Obama, Clinton Feud Will Play Again in 2016

Hillary Clinton Speaking AP
AP/Jose Luis Magana

Presumed Democrat frontrunner Hillary Clinton is shifting her positions on many hot-button issues, most recently Obamatrade. She was for it before she now opposes it.

On the one level, these new stances are intended to blunt the unexpectedly robust challenge on her left from Vermont socialist Sen. Bernie Sanders.

Clinton’s new positioning also, however, puts her on the opposite side of President Obama on several major issues. Her fears of a Joe Biden candidacy for the nomination are rekindling the Obama-Clinton war from 2008.

On Wednesday, Hillary Clinton dramatically broke with her own record, and her family’s political legacy, to publicly oppose the Trans-Pacific Partnership, a 12-nation trade treaty that is a top priority of Obama. CNN mercilessly documented 45 times Clinton had praised the trade pact in public. The trade deal was even featured in her recent memoir, Hard Choices.

In 2012, in a speech in Australia, Clinton said that the trade deal being negotiated at the time, “sets the gold standard in trade agreements to open, free, transparent, fair trade, the kind of environment that has the rule of law and a level playing field.”

Apparently running for President demands its own “Hard Choices,” especially with a primary campaign seen by many as floundering. With opposition to the trade deal gaining steam among the far-left of the Democrat party, as well as with conservatives, Clinton’s move is widely seen as an effort to block a surging Sanders.

Clinton’s flip-flop on trade is just the latest in a long line of new policy positions she has taken which put her on the opposite side of the Obama Administration. Recently, she has openly criticized a key component of ObamaCare, a new tax on “overly-generous” health insurance benefits provided by employers. Dubbed, the “Cadillac tax,” the measure, which isn’t yet enforced, has long been a target of organized labor, whose collective bargaining agreements include these high-dollar benefit plans.

Curtailing such benefit plans, and utilizing the revenues from a tax on them, was a cornerstone of Obama’s plan to extend health insurance to all Americans. ObamaCare can only “work,” to the extent it does, if these generous health benefits can be reined in. The Obama Administration has resisted all attempts to mitigate or alter this “cadillac tax.”
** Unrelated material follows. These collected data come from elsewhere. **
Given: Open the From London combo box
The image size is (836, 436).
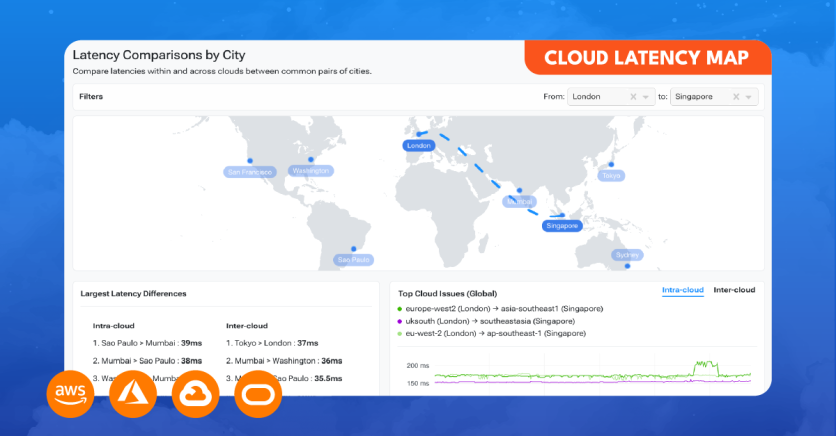Looking at the screenshot, I should [x=611, y=96].

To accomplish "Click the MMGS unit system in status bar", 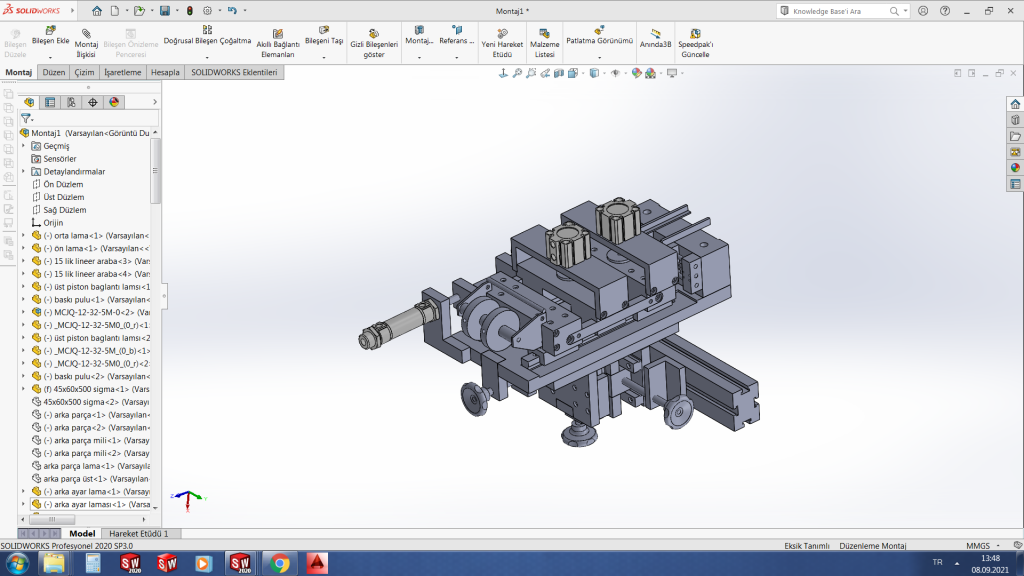I will (x=976, y=545).
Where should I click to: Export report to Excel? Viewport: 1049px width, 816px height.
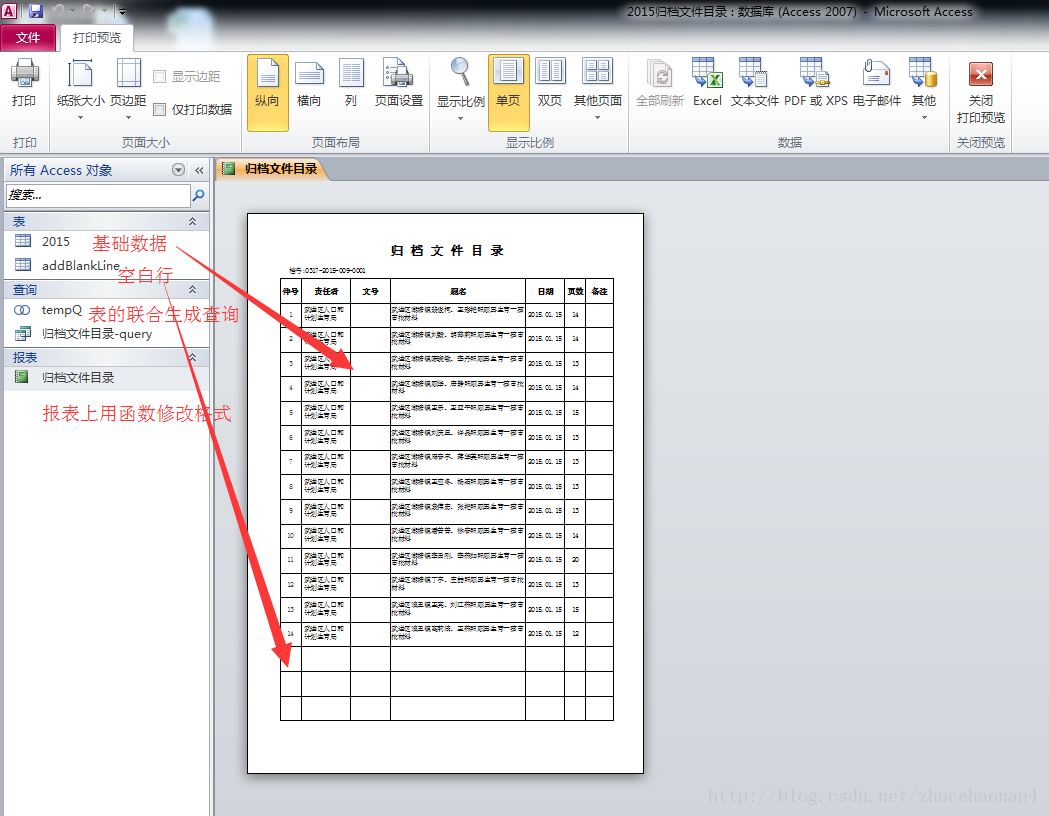(x=707, y=83)
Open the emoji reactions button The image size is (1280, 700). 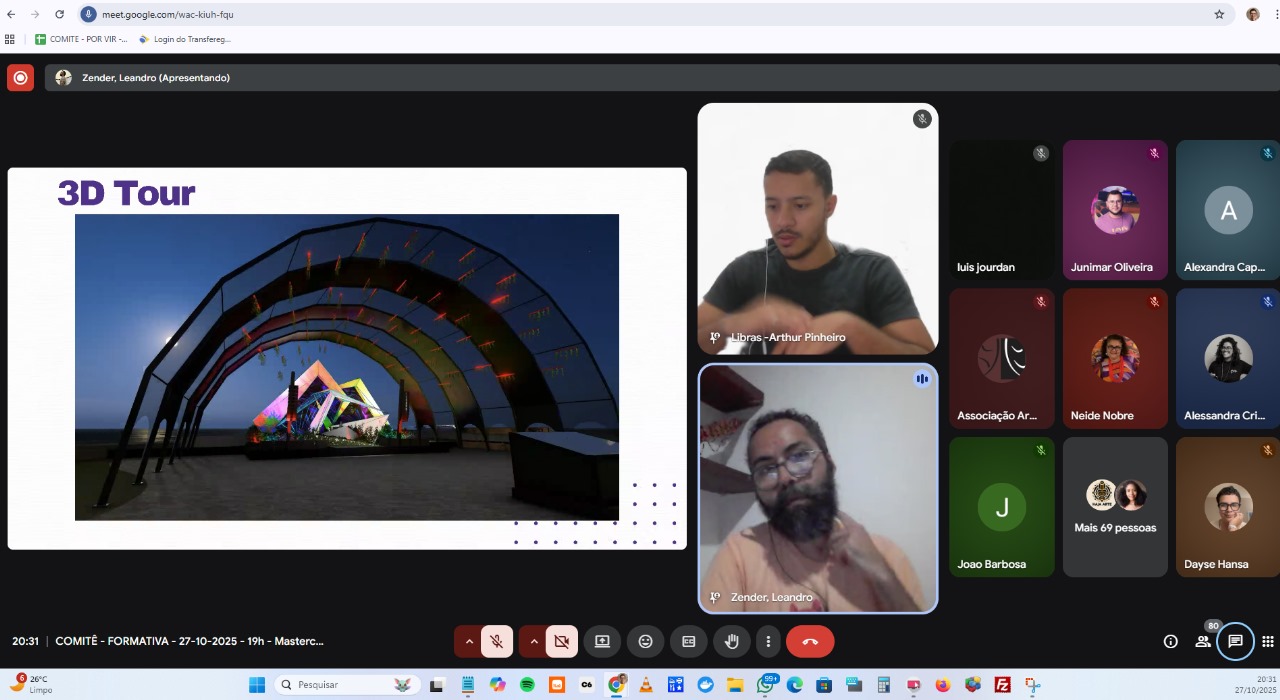click(645, 642)
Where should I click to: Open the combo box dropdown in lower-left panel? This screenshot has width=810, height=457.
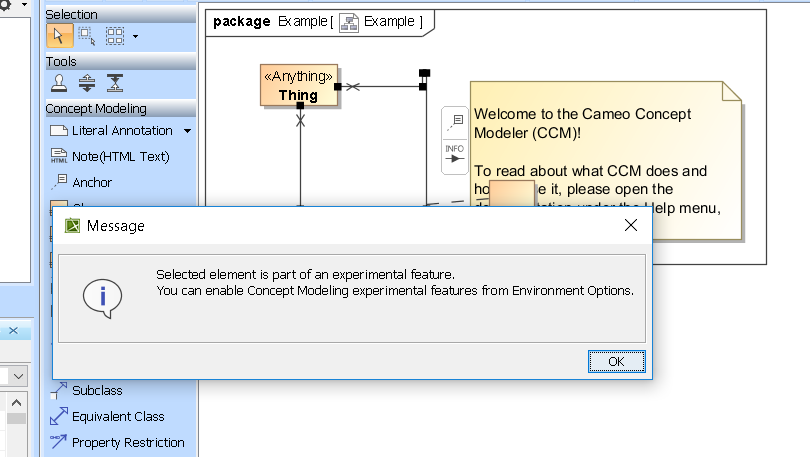tap(19, 376)

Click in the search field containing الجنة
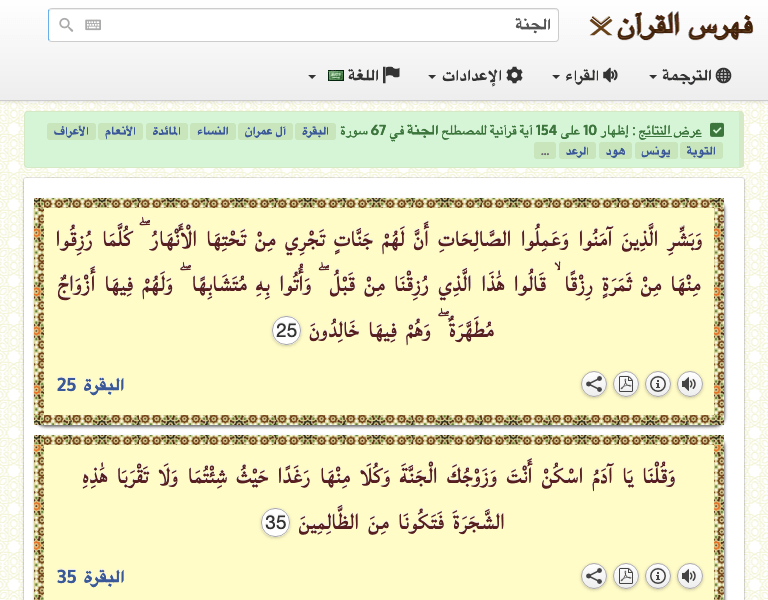pyautogui.click(x=320, y=25)
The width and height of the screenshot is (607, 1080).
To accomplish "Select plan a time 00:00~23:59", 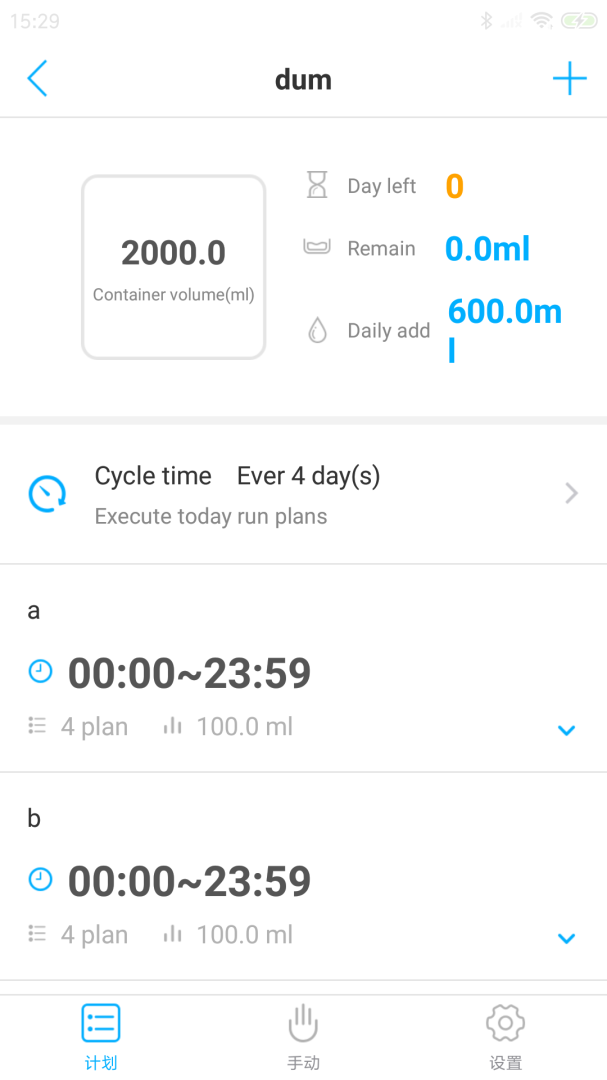I will 189,673.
Clinton has also come out recently against construction of the Keystone XL pipeline, a litmus test issue for many environmentalists. The Obama Administration has refused to rule out construction of the pipeline, needed to bring Canadian oil to American refineries.

Just this Summer, Clinton had explicitly refused to take a position on the pipeline and expressly deferred to the Obama Administration on any decision.

In recent days, too, Clinton has criticized the Obama Administration over its deportation policies of illegal immigrants and promised much more action on gun restrictions than Obama has currently taken.

It is no accident that Clinton’s shifts in positions have come as speculation increases that Vice President Joe Biden will enter the race for the Democrat nomination. Clinton’s new positions, after all, aren’t just moves to the left, but moves to the left specifically in opposition to Obama Administration policies.

These shifts have less to do with Bernie Sanders and everything to do with Joe Biden, who presumably would campaign on Obama’s record and legacy. Biden, as a candidate, will obviously have to defend Obama’s trade deal, explain the inaction on Keystone and argue on behalf of Obama’s actions on immigration and guns.

Clinton’s new stances are not minor disagreements over obscure policies, but diametrically opposed to significant parts of Obama’s legacy. As the situation in Syria and the Middle East continues to spin out of control, expect Hillary to take a much more robust stand against Obama’s policies in the region. She is already reminding voters of her alleged support for arming factions within the country’s civil war several years ago.

The risk for Clinton in these new positions is that it almost guarantees a challenge from Biden. With Obama’s Presidency coming to an end, the national leadership of the Democrat party is back in play. After being forced into a back-seat for the past 8 years, the Clinton’s are reasserting their claims over the party. Clinton’s new stances are a clear attempt to separate the party, and her campaign, from Obama’s tenure in office.

Clinton likely intends the new positioning as a warning to Biden that, if he gets in, she is prepared to campaign against several important aspects of Obama’s record. Biden, and by extension Barack Obama, is not likely to shy away from that fight.